Normal brackets () force a pairing, x disallows this nucleotide from pairing, while . means that the nucleotide may fold without restrictions.
This is basically a two-step procedure:
create training data from RNAstrand (Andronescu et al. 2008) or FR3D (Sarver et al. 2008) using RNAwolfTrainingData. FR3D has an advantage compared to the "raw PDB" as the task of parsing PDB has already been done.
follow the same steps as in scripts/run.sh (or in scripts/sge)
The package comes with a sub-directory for scripts. In scripts/sge are three scripts that work in conjunction with the Sun Grid Engine. We currently support parallelizing the folding process (RNAwolf) but not parameter optimization. This is typically acceptable, as folding takes much more time than optimizing.

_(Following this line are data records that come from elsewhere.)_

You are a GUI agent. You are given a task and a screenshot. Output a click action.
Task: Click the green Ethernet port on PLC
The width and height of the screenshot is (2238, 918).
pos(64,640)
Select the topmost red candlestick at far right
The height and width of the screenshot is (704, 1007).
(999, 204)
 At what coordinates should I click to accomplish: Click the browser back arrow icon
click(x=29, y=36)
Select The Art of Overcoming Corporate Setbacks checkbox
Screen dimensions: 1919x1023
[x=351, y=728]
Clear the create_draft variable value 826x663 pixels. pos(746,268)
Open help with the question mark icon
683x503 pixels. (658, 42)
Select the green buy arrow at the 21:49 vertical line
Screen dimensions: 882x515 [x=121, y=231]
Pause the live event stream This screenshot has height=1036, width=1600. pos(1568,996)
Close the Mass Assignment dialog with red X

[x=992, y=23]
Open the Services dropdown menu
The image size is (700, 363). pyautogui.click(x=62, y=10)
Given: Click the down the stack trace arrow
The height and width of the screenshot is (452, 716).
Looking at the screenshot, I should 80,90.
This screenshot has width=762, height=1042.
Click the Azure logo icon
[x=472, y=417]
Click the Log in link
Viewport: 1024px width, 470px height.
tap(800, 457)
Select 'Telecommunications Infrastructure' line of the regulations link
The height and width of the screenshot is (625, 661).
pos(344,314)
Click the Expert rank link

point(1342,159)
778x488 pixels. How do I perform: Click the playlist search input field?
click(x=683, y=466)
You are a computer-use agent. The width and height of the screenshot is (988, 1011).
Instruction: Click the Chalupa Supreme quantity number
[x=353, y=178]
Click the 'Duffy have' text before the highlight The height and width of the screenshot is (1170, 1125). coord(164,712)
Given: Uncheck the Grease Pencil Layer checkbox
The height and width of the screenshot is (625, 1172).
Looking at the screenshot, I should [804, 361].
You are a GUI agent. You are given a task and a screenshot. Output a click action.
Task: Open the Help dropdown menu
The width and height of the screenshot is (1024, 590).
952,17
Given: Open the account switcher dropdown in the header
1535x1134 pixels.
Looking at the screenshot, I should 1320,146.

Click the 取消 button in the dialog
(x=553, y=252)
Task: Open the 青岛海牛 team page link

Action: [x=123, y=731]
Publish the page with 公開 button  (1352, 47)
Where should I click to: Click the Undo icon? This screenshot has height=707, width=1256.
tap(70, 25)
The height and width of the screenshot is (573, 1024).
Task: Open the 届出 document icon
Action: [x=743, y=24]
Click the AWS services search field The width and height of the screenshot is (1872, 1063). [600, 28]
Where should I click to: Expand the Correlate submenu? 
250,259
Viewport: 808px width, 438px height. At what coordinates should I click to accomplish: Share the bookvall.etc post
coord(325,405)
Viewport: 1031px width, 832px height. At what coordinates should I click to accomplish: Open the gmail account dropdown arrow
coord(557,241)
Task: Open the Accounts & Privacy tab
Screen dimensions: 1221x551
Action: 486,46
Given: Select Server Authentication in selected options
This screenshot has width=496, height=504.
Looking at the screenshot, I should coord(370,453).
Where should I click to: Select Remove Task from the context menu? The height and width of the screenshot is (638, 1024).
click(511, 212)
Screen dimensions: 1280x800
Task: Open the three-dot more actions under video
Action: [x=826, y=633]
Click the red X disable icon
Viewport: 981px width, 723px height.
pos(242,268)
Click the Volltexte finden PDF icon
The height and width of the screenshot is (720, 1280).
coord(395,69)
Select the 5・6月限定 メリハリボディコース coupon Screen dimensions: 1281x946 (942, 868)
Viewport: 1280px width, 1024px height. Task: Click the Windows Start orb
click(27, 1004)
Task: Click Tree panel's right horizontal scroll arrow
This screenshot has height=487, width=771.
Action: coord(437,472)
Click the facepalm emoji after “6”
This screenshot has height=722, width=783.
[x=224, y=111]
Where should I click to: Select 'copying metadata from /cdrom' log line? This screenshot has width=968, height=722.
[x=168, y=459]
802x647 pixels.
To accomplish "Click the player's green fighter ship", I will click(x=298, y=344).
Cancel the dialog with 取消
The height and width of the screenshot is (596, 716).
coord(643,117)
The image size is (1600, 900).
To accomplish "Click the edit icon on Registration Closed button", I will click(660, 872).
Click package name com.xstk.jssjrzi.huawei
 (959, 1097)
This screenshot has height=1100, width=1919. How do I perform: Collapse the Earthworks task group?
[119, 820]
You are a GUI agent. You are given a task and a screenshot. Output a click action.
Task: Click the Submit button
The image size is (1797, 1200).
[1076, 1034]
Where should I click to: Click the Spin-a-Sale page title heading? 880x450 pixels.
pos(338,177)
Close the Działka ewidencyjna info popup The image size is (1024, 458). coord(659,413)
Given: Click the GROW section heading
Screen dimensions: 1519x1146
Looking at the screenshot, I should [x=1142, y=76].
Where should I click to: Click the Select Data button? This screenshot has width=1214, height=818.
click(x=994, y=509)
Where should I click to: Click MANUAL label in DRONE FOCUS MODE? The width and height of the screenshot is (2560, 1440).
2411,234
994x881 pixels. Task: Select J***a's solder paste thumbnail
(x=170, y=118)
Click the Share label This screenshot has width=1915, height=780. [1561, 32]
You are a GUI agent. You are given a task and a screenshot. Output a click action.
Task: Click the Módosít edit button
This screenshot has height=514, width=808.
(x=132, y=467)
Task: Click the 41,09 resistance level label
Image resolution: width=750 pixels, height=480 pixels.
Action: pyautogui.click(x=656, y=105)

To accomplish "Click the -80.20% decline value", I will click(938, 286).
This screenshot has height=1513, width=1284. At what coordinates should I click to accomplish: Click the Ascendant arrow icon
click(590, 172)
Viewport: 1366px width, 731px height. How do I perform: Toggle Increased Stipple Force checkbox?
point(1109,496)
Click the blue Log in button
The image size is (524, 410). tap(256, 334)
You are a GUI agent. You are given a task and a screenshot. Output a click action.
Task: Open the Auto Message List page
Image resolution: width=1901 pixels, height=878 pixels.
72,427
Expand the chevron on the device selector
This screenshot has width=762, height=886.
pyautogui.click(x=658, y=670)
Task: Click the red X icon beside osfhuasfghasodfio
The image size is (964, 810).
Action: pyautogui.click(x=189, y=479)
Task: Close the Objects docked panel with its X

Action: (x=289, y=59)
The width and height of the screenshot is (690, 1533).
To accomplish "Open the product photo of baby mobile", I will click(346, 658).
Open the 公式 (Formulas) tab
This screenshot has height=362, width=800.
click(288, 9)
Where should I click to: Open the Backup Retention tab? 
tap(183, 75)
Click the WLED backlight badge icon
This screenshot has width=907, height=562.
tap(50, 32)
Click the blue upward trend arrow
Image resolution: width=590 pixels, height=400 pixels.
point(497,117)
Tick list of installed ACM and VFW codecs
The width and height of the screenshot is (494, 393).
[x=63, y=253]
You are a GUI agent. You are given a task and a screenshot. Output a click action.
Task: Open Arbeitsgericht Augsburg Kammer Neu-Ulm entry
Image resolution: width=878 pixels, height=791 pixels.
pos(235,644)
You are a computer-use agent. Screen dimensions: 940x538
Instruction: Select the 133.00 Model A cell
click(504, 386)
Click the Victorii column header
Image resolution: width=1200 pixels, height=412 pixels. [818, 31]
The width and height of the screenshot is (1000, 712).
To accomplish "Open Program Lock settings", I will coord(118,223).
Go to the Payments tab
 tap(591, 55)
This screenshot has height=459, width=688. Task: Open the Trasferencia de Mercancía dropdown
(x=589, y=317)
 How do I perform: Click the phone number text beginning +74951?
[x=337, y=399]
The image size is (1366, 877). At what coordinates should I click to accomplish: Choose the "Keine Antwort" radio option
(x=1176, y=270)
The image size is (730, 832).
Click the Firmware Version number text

The scripts need to be fixed up to work on your systems, grap the xstat and xsub scripts as well, if needed.
Andronescu, Mirela, Vera Bereg, Holger Hoos, and Anne Condon. 2008. RNA STRAND: The RNA Secondary Structure and Statistical Analysis Database. BMC Bioinformatics 9: 340. doi:10.1186/1471-2105-9-340. http://www.biomedcentral.com/1471-2105/9/340.
Höner zu Siederdissen, Christian, Stephan H. Bernhart, Peter F. Stadler, and Ivo L. Hofacker. 2011. A Folding Algorithm for Extended RNA Secondary Structures. Bioinformatics 27: 129–36. doi:10.1093/bioinformatics/btr220.
Sarver, Michael, Craig L. Zirbel, Jesse Stombaugh, Ali Mokdad, and Neocles B. Leontis. 2008. FR3D: Finding Local and Composite Recurrent Structural Motifs in RNA 3D Structures. Journal of Mathematical Biology: 215–52.